Your task: Beginning at the line that holds "You are a GUI", transcribe each line exactly through the end of the records, and leave any pictures out.

Record excerpts:

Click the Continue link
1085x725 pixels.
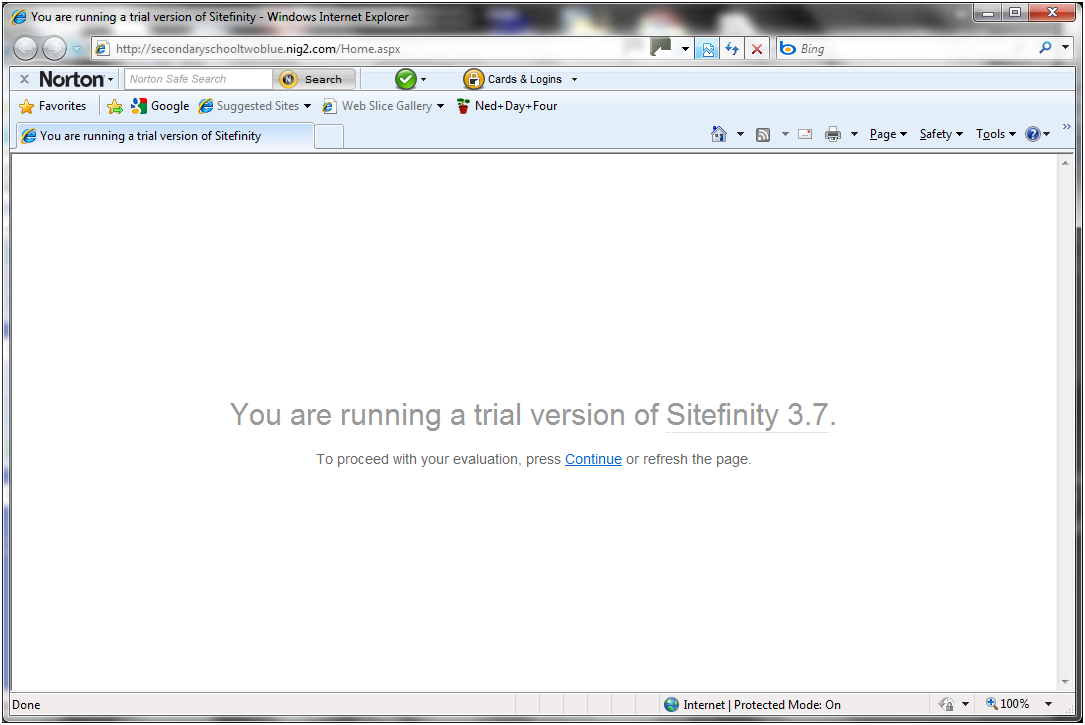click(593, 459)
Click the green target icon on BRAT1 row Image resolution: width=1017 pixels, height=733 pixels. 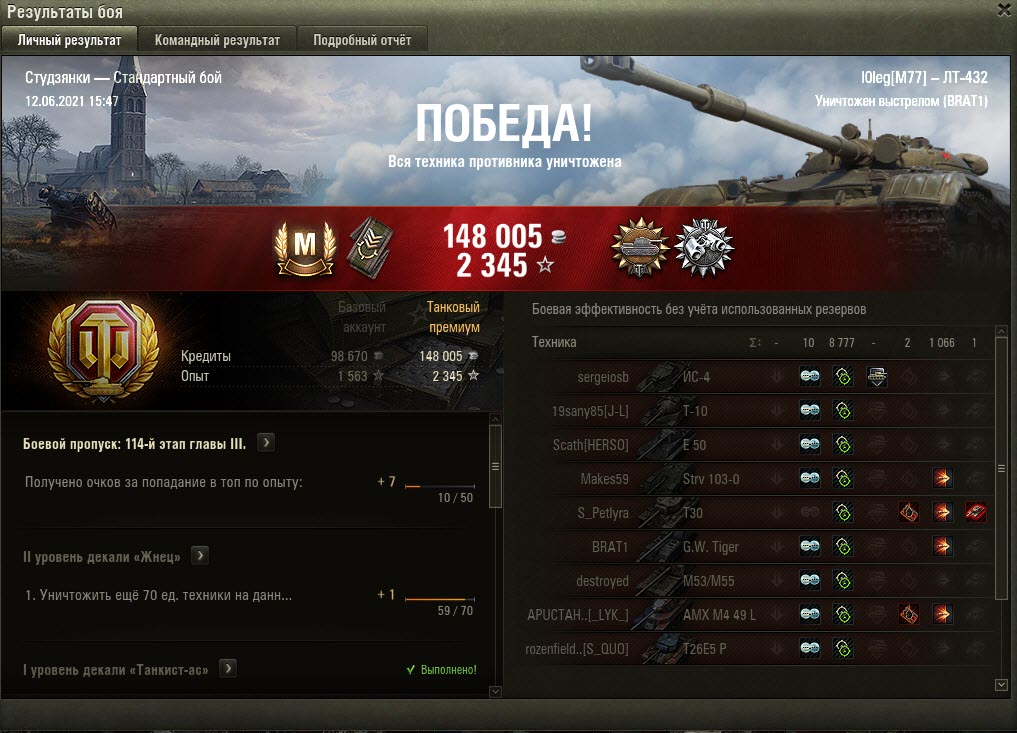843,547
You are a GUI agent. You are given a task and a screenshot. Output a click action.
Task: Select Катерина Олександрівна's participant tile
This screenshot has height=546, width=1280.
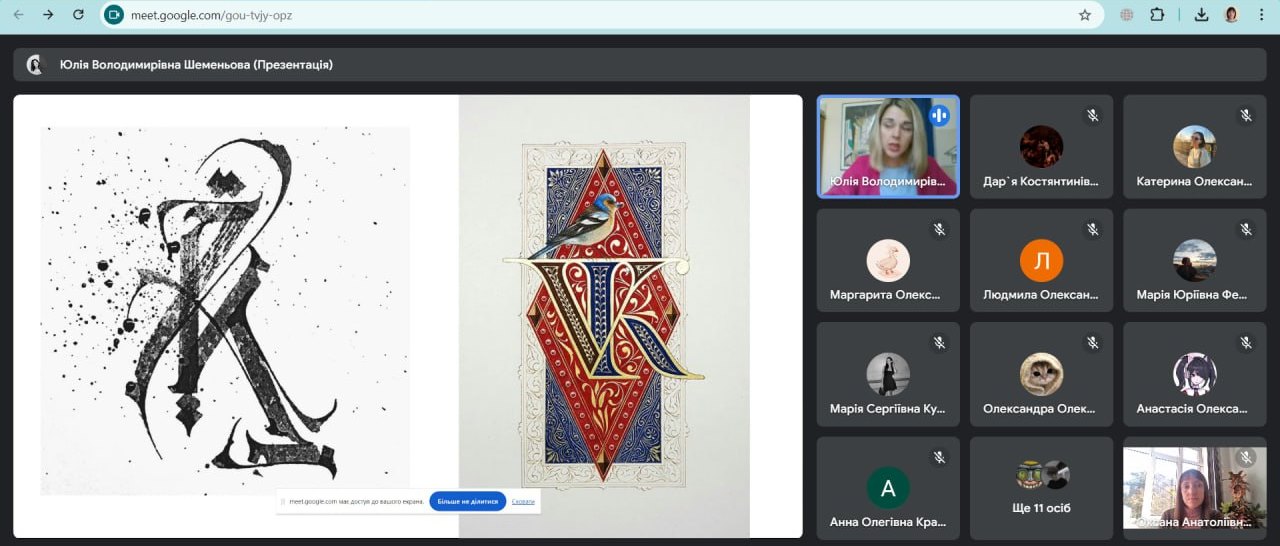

The completed task:
You are a GUI agent. You are given a task and a screenshot. Output a click action.
Task: Select Катерина Олександрівна's participant tile
This screenshot has height=546, width=1280.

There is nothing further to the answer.